Entries on locating words and elements:

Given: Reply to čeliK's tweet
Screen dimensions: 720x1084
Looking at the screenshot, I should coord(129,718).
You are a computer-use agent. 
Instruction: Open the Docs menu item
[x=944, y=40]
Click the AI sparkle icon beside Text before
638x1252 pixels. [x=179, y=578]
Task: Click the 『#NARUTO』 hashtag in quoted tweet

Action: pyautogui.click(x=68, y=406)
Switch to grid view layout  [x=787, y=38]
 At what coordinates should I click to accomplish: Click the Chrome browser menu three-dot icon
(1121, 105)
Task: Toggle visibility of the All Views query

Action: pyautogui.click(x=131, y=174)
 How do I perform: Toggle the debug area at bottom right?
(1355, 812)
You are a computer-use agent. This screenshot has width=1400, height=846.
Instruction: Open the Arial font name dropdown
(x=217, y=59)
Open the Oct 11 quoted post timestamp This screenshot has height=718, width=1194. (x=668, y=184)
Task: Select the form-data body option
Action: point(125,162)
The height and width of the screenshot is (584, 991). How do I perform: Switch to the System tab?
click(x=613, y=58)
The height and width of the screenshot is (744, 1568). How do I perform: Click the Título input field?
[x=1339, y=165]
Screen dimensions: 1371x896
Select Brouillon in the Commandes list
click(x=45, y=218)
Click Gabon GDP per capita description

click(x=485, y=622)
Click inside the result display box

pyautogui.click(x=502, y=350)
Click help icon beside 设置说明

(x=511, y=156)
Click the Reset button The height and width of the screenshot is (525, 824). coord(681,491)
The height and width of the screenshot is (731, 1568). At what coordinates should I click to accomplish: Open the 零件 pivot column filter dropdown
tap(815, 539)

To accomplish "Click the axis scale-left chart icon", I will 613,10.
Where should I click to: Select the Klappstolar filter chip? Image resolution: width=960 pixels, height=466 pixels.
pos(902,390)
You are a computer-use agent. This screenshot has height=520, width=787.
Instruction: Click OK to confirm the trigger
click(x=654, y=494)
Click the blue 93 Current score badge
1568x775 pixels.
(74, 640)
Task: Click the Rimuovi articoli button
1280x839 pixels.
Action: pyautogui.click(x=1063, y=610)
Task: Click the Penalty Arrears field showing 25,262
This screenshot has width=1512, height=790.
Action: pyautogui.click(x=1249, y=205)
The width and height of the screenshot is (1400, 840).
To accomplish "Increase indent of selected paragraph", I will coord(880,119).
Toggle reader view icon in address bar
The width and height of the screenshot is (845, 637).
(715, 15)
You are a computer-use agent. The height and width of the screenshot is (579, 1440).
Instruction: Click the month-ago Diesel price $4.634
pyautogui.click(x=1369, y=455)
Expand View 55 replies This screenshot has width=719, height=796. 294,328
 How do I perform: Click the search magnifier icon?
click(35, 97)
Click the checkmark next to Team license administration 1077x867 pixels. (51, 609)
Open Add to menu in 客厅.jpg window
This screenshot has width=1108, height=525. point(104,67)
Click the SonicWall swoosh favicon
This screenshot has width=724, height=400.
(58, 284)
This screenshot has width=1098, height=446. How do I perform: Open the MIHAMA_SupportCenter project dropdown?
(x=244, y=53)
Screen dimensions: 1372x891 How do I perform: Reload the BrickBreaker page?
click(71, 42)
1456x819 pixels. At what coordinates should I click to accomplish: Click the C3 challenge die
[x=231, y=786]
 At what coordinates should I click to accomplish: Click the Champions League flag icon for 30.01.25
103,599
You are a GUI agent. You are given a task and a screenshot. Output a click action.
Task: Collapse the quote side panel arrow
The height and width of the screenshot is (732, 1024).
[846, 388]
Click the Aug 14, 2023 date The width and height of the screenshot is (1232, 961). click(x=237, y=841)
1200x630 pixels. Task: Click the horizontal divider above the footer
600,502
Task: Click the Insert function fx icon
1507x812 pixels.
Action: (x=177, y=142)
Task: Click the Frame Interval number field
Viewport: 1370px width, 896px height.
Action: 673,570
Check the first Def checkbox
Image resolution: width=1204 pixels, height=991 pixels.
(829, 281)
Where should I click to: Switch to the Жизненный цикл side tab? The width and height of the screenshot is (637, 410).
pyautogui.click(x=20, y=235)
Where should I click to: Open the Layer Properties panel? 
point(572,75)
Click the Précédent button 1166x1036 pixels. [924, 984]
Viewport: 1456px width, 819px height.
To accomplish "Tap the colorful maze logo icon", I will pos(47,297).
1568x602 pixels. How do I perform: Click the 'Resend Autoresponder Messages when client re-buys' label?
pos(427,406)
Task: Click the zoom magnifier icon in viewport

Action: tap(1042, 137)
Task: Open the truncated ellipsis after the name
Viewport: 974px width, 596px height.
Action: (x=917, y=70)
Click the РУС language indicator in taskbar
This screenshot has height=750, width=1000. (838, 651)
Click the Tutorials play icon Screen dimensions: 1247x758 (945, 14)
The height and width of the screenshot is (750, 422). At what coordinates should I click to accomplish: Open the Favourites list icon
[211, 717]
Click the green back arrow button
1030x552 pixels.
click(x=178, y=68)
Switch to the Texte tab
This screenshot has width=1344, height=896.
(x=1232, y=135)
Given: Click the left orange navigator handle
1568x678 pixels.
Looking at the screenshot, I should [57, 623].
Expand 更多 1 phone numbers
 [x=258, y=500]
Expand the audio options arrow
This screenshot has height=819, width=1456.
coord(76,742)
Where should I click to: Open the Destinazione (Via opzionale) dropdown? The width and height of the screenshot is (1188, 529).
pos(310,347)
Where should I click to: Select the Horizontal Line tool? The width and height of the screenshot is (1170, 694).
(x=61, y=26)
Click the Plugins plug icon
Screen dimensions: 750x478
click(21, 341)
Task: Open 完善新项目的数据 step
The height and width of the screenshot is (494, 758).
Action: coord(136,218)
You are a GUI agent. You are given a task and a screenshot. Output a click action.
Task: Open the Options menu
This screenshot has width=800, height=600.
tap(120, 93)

■ **Direction**
Give back every line of the data above word for word, leaving nothing out and changing nothing.

■ **Result for this task**
Given: Reply to čeliK's tweet
Screen dimensions: 720x1084
Looking at the screenshot, I should coord(129,718).
You are a computer-use agent. 
Instruction: Open the Docs menu item
[x=944, y=40]
Click the AI sparkle icon beside Text before
638x1252 pixels. [x=179, y=578]
Task: Click the 『#NARUTO』 hashtag in quoted tweet

Action: pyautogui.click(x=68, y=406)
Switch to grid view layout  [x=787, y=38]
 At what coordinates should I click to accomplish: Click the Chrome browser menu three-dot icon
(1121, 105)
Task: Toggle visibility of the All Views query

Action: pyautogui.click(x=131, y=174)
 How do I perform: Toggle the debug area at bottom right?
(1355, 812)
You are a computer-use agent. This screenshot has width=1400, height=846.
Instruction: Open the Arial font name dropdown
(x=217, y=59)
Open the Oct 11 quoted post timestamp This screenshot has height=718, width=1194. (x=668, y=184)
Task: Select the form-data body option
Action: point(125,162)
The height and width of the screenshot is (584, 991). How do I perform: Switch to the System tab?
click(x=613, y=58)
The height and width of the screenshot is (744, 1568). How do I perform: Click the Título input field?
[x=1339, y=165]
Screen dimensions: 1371x896
Select Brouillon in the Commandes list
click(x=45, y=218)
Click Gabon GDP per capita description

click(x=485, y=622)
Click inside the result display box

pyautogui.click(x=502, y=350)
Click help icon beside 设置说明

(x=511, y=156)
Click the Reset button The height and width of the screenshot is (525, 824). coord(681,491)
The height and width of the screenshot is (731, 1568). At what coordinates should I click to accomplish: Open the 零件 pivot column filter dropdown
tap(815, 539)

To accomplish "Click the axis scale-left chart icon", I will 613,10.
Where should I click to: Select the Klappstolar filter chip? Image resolution: width=960 pixels, height=466 pixels.
pos(902,390)
You are a computer-use agent. This screenshot has height=520, width=787.
Instruction: Click OK to confirm the trigger
click(x=654, y=494)
Click the blue 93 Current score badge
1568x775 pixels.
(74, 640)
Task: Click the Rimuovi articoli button
1280x839 pixels.
Action: pyautogui.click(x=1063, y=610)
Task: Click the Penalty Arrears field showing 25,262
This screenshot has width=1512, height=790.
Action: pyautogui.click(x=1249, y=205)
The width and height of the screenshot is (1400, 840).
To accomplish "Increase indent of selected paragraph", I will coord(880,119).
Toggle reader view icon in address bar
The width and height of the screenshot is (845, 637).
(715, 15)
You are a computer-use agent. The height and width of the screenshot is (579, 1440).
Instruction: Click the month-ago Diesel price $4.634
pyautogui.click(x=1369, y=455)
Expand View 55 replies This screenshot has width=719, height=796. 294,328
 How do I perform: Click the search magnifier icon?
click(35, 97)
Click the checkmark next to Team license administration 1077x867 pixels. (51, 609)
Open Add to menu in 客厅.jpg window
This screenshot has width=1108, height=525. point(104,67)
Click the SonicWall swoosh favicon
This screenshot has width=724, height=400.
(58, 284)
This screenshot has width=1098, height=446. How do I perform: Open the MIHAMA_SupportCenter project dropdown?
(x=244, y=53)
Screen dimensions: 1372x891 How do I perform: Reload the BrickBreaker page?
click(71, 42)
1456x819 pixels. At what coordinates should I click to accomplish: Click the C3 challenge die
[x=231, y=786]
 At what coordinates should I click to accomplish: Click the Champions League flag icon for 30.01.25
103,599
You are a GUI agent. You are given a task and a screenshot. Output a click action.
Task: Collapse the quote side panel arrow
The height and width of the screenshot is (732, 1024).
[846, 388]
Click the Aug 14, 2023 date The width and height of the screenshot is (1232, 961). click(x=237, y=841)
1200x630 pixels. Task: Click the horizontal divider above the footer
600,502
Task: Click the Insert function fx icon
1507x812 pixels.
Action: (x=177, y=142)
Task: Click the Frame Interval number field
Viewport: 1370px width, 896px height.
Action: 673,570
Check the first Def checkbox
Image resolution: width=1204 pixels, height=991 pixels.
(829, 281)
Where should I click to: Switch to the Жизненный цикл side tab? The width and height of the screenshot is (637, 410).
pyautogui.click(x=20, y=235)
Where should I click to: Open the Layer Properties panel? 
point(572,75)
Click the Précédent button 1166x1036 pixels. [924, 984]
Viewport: 1456px width, 819px height.
To accomplish "Tap the colorful maze logo icon", I will pos(47,297).
1568x602 pixels. How do I perform: Click the 'Resend Autoresponder Messages when client re-buys' label?
pos(427,406)
Task: Click the zoom magnifier icon in viewport

Action: tap(1042, 137)
Task: Open the truncated ellipsis after the name
Viewport: 974px width, 596px height.
Action: (x=917, y=70)
Click the РУС language indicator in taskbar
This screenshot has height=750, width=1000. (838, 651)
Click the Tutorials play icon Screen dimensions: 1247x758 (945, 14)
The height and width of the screenshot is (750, 422). At what coordinates should I click to accomplish: Open the Favourites list icon
[211, 717]
Click the green back arrow button
1030x552 pixels.
click(x=178, y=68)
Switch to the Texte tab
This screenshot has width=1344, height=896.
(x=1232, y=135)
Given: Click the left orange navigator handle
1568x678 pixels.
Looking at the screenshot, I should [57, 623].
Expand 更多 1 phone numbers
 [x=258, y=500]
Expand the audio options arrow
This screenshot has height=819, width=1456.
coord(76,742)
Where should I click to: Open the Destinazione (Via opzionale) dropdown? The width and height of the screenshot is (1188, 529).
pos(310,347)
Where should I click to: Select the Horizontal Line tool? The width and height of the screenshot is (1170, 694).
(x=61, y=26)
Click the Plugins plug icon
Screen dimensions: 750x478
click(21, 341)
Task: Open 完善新项目的数据 step
The height and width of the screenshot is (494, 758).
Action: coord(136,218)
You are a GUI agent. You are given a task and a screenshot. Output a click action.
Task: Open the Options menu
This screenshot has width=800, height=600.
tap(120, 93)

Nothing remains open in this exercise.